# Automatic differentiation and Gradient Descent
- COMP 1801 IT lab: 09 Oct 2020
$\newcommand{\Vec}[1]{\boldsymbol{#1}}$
$\newcommand{\Mat}[1]{\boldsymbol{#1}}$
## Aim
- Learn the ability vectorisation notation and the ability to convert equations to a modern language code such as Numpy
- Learn how effective vectorisation is.
- Learn how gradient descent works 
## Note: to execute a cell, press SHIFT + ENTER

## Import libraries
- Numpy: for vectors, matrices
- Tensorflow: for automatic differentiation

In [3]:
import numpy as np # import numpy and set "np" as the alias of the numpy
import tensorflow as tf # import tensorflow and set "tf" as the alias of the tensorflow

## Variable and constant
### Defining a "variable" (a variable with respect to which we will calculate the derivative.)
- $\texttt{tf.Variable(value, dtype=np.float32)}$
  - $\texttt{value}$ can be a python list, numpy array, or tensorflow Tensor, and will be regarded as the initial value.
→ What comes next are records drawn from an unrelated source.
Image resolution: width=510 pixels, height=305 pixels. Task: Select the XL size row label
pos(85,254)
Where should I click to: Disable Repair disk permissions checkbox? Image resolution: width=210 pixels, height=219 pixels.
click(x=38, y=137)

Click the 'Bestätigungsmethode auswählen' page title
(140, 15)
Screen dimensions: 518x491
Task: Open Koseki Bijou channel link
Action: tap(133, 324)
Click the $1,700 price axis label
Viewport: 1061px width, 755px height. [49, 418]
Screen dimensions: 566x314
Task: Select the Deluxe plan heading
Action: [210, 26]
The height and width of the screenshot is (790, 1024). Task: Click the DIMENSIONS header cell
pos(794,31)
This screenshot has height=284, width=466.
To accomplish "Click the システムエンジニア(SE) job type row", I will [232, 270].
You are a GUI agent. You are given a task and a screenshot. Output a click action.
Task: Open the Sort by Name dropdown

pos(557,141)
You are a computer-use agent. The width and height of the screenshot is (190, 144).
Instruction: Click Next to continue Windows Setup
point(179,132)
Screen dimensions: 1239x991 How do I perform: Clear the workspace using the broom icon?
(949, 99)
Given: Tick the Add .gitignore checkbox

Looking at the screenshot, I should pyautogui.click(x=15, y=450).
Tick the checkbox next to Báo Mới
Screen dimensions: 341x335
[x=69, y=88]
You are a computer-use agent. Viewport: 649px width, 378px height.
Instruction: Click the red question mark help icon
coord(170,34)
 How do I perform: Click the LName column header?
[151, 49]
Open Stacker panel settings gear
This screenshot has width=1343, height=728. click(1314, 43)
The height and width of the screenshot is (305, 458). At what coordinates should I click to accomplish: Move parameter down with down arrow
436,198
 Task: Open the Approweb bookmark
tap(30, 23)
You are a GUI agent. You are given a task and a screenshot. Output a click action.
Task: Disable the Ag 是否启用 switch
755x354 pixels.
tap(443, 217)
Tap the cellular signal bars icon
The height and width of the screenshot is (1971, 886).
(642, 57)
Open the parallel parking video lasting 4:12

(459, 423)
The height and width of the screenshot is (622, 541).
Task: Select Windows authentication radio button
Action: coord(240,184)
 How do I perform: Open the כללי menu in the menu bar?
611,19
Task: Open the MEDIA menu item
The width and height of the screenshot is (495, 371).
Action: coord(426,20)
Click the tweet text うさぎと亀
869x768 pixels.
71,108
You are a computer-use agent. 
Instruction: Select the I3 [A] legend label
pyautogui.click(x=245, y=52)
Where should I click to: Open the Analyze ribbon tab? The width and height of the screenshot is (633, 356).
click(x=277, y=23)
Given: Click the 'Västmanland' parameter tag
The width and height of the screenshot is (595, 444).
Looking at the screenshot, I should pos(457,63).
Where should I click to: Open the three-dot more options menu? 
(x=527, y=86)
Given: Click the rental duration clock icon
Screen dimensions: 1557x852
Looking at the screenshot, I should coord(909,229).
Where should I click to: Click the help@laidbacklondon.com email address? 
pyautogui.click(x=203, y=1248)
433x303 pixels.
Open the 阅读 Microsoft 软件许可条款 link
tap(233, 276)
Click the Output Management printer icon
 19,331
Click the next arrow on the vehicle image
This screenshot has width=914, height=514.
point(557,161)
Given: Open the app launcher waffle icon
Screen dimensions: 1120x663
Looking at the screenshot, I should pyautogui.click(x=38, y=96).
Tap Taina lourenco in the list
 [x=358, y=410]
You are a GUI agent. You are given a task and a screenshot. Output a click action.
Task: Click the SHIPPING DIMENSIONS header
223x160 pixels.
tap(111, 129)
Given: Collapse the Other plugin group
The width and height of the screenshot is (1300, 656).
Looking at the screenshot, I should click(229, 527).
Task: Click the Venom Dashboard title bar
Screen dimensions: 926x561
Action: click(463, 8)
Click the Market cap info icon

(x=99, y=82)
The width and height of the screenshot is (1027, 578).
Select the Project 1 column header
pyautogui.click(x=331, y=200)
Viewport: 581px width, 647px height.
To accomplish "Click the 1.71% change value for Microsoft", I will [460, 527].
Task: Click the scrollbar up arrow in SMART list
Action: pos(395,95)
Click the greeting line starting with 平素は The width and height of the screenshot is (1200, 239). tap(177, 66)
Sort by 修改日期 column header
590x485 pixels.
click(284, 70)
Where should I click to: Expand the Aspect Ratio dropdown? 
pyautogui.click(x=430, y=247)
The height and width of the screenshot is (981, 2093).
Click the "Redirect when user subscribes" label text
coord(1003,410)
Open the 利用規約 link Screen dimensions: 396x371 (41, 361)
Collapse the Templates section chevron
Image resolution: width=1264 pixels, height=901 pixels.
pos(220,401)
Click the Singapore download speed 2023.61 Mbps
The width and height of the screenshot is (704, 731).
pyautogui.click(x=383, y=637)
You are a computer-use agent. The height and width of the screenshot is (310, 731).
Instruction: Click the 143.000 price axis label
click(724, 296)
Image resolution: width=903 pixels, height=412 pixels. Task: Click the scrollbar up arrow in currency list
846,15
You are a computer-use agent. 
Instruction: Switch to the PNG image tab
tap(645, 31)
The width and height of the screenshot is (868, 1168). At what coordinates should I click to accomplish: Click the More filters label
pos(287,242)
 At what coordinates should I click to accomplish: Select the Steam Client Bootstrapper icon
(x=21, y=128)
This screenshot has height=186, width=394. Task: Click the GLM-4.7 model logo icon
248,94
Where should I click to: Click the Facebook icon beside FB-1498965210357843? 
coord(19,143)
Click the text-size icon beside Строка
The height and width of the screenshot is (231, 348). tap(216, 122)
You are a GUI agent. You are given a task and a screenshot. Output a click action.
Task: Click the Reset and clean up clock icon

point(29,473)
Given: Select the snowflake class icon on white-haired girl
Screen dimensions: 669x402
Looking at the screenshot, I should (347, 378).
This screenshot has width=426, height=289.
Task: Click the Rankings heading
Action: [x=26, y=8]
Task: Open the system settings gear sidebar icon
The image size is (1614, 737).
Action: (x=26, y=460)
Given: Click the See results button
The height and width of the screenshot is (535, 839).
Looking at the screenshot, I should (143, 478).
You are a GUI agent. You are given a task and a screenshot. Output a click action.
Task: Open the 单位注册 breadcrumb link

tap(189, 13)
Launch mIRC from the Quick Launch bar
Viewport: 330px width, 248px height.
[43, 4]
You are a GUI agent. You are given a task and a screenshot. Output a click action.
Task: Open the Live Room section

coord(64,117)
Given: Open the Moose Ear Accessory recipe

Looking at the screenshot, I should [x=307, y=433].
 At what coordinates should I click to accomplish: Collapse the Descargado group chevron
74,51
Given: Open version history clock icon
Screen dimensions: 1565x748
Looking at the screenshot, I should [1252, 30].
### Defining a "constant" (a variable for which we do not need to calculate the derivative)
- $\texttt{tf.constant(value, dtype=np.float32)}$
  - $\texttt{value}$ is the value of the "constant Tensor"
  - Strictly speaking, the "Tensor" defined by this is immutable, so not "constant."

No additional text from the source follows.